New York City's rodent population is often said to extend its human population. A recent study by Columbia University verifies every New Yorker’s worst fear – that they can in fact be linked to some deadly diseases.
Scientists conclude that the city’s inhabitants are indeed susceptible to various diseases due to the presence of rats. Bear in mind, however, the rodent population far exceeds the sample of 133 rats the scientists chose to test.

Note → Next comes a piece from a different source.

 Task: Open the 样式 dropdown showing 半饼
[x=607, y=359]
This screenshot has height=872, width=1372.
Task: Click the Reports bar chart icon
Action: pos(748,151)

The study not only confirms a linkage to already suspected diseases such as E. coli, salmonella, hepatitis and hantavirus (a deadly virus that can lead to a brain hemorrhage), but also makes a discovery of 18 unknown viruses in the city’s rats.
Some of the unknown strains are related to viruses that cause disease including Hepatitis C in human beings.
Research conducted last year by Harvard graduates revealed that in the Upper East Side almost half of the eateries showed signs of rat infestation as well as varying levels of rodent activity in other parts of the city.
The millions of rats they are surrounded by don’t faze most New Yorkers, but the report also reveals that sightings have gone up by about 10 percent since last year – and this isn’t taking into account incidents when they are not reported.
While there is no onset of the bubonic plague – something rats were credited with spreading centuries ago, the 18 unknown viruses do bring with them their own set of questions.